In some embodiments, the probe head 100 includes a lower plate 110, an upper plate 120, a spacer 130, and a plurality of probe pins 142, 144, 146, 148. The lower plate 110 may have a plurality of first openings 112, 114, 116, 118 extending from an upper surface of the first plate 110 to a lower surface of the first plate 110. The upper plate 120 may have a plurality of second openings 122, 124, 126, 128 extending from an upper surface of the upper plate 120 to a lower surface of the upper plate 120. The upper plate 120 may be disposed over the lower plate 110 and spaced from the lower plate 110 by the spacer 130. The spacer 130 may be connected between the upper plate 120 and the lower plate 110 to maintain a space between the upper plate 120 and the lower plate 110. In the present embodiment, the lower plate 110 and the upper plate 120 are mounted on an upper portion and a lower portion of the spacer 130 through fixing elements 180, such as screws, respectively. The second openings 122, 124, 126, 128 may be aligned with the first openings 112, 114, 116, 118, so that the probe pins 142, 144, 146, 148 can penetrate through the second openings 122, 124, 126, 128 and the first openings 112, 114, 116, 118, respectively. That is, the second openings 122, 124, 126, 128 may correspond to the first openings 112, 114, 116, 118, respectively. As shown in FIG. 1, the upper plate 120 and the lower plate 110 may be referred to as guild plates, so that the probe pins 142, 144, 146, 148 extends from the second surface 300b of the space transformer 300 toward the DUT 50. In this case, upper ends of the probe pins 142, 144, 146, 148 may be connected to the second surface 300b of the space transformer 300, while lower ends of the probe pins 142, 144, 146, 148 may be connected to a plurality of bumps 22, 24, 26, 28 on the DUT 50, respectively. The first openings 112, 114, 116, 118 and the second openings 122, 124, 126, 128 are used to receive the corresponding probe pins 142, 144, 146, 148 respectively, but the numbers and configurations of the first/second openings can be modified according to the numbers and configurations of the probe pins, and are not limited in this respect. The upper plate 120 and the lower plate 110 may be made of ceramic material or other suitable materials.

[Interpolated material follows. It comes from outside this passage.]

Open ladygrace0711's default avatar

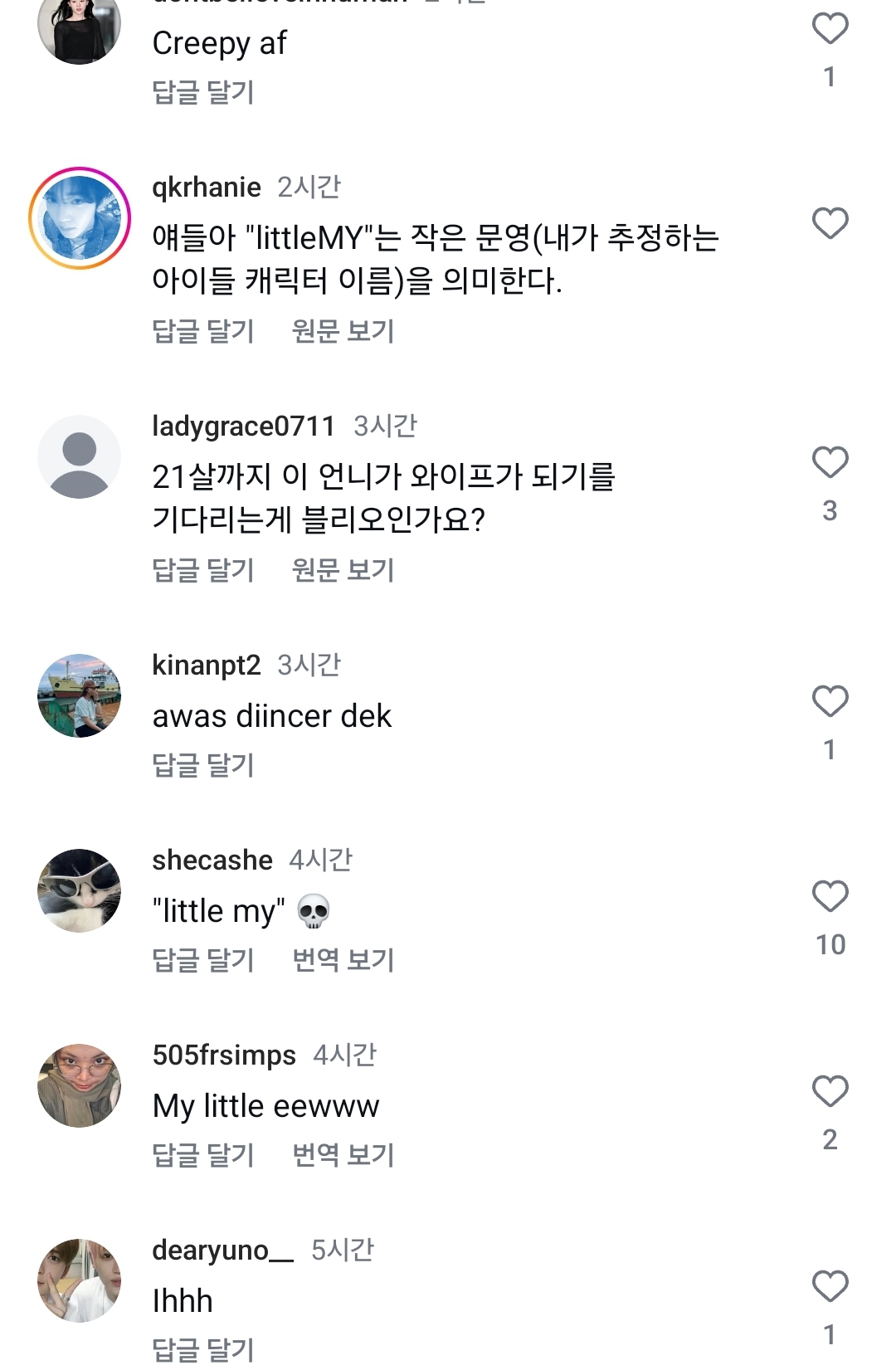[x=80, y=457]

In some embodiments, the probe head 100 may be assembled to the second surface 300b of the space transformer 300 through a jig 400. The jig 400 may be a mounting ring mounted on the circuit board 200 through fixing elements 180, and the probe head 100 is disposed on the circuit board 200 through the jig 400. In detail, the spacer 130 is mounted on the jig 400 through the fixing elements 180 for connecting the probe head 100 to the circuit board 200.

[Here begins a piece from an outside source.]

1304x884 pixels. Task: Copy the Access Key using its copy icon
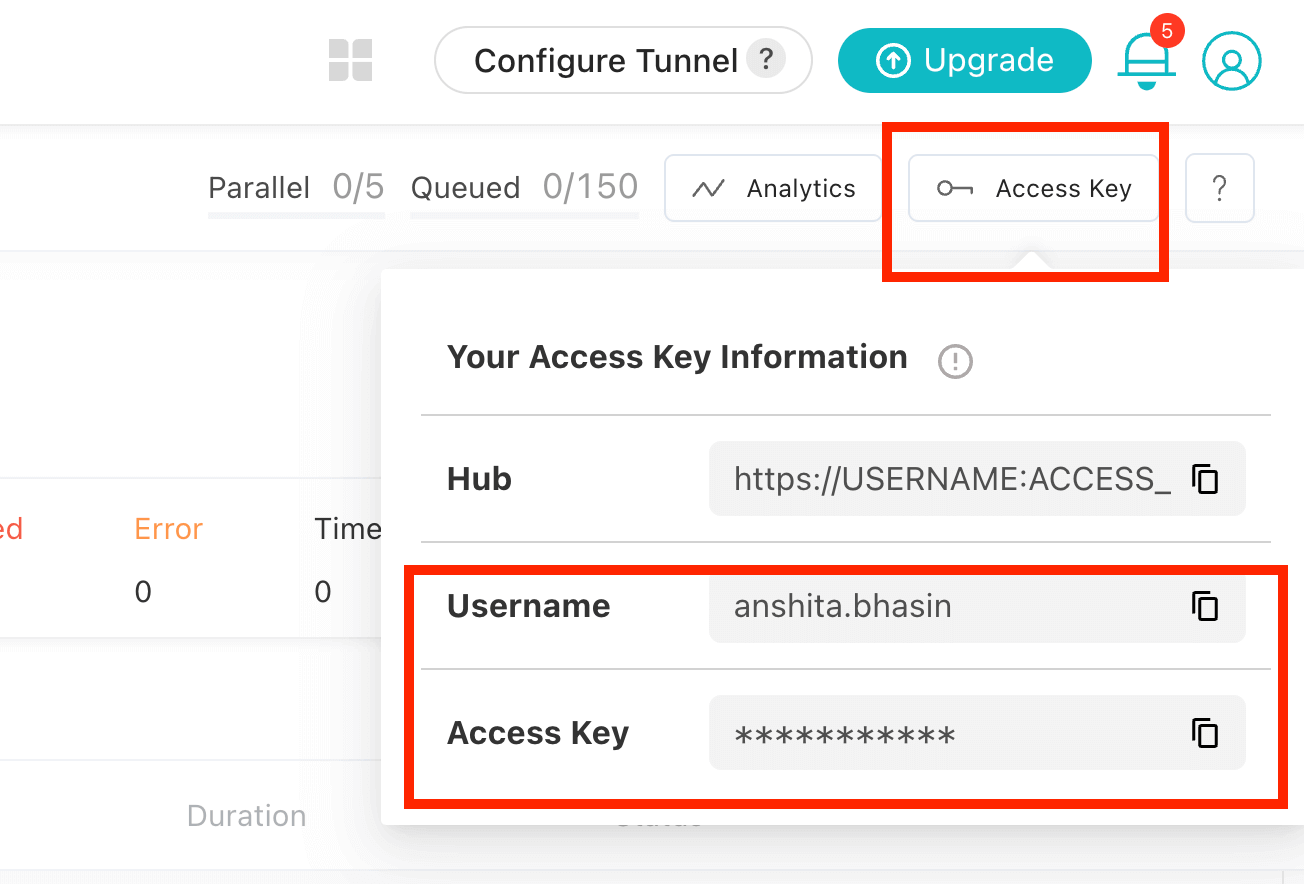tap(1206, 733)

In some embodiments, the probe pins 142, 144, 146, 148 may include at least two loopback probe pins 142, at least one ground probe pin 144, at least one input/output (I/O) probe pin 146, and at least one power probe pin 148. The loopback probe pins 142 may penetrate through a first group of the first openings 112 and a third group of the second openings 122 corresponding to the first group of the first openings 112 to carry a loopback test signal between at least two first bumps 22. In detail, the loopback probe pins 142 may carry the loopback test signal (e.g., high frequency signal) from one of the first bumps 22 on the DUT 50 toward another one of the first bumps 22 through the conductive routing 302 of the space transformer 300. In this case, the first bumps 22 may be referred to as loopback bumps or pads.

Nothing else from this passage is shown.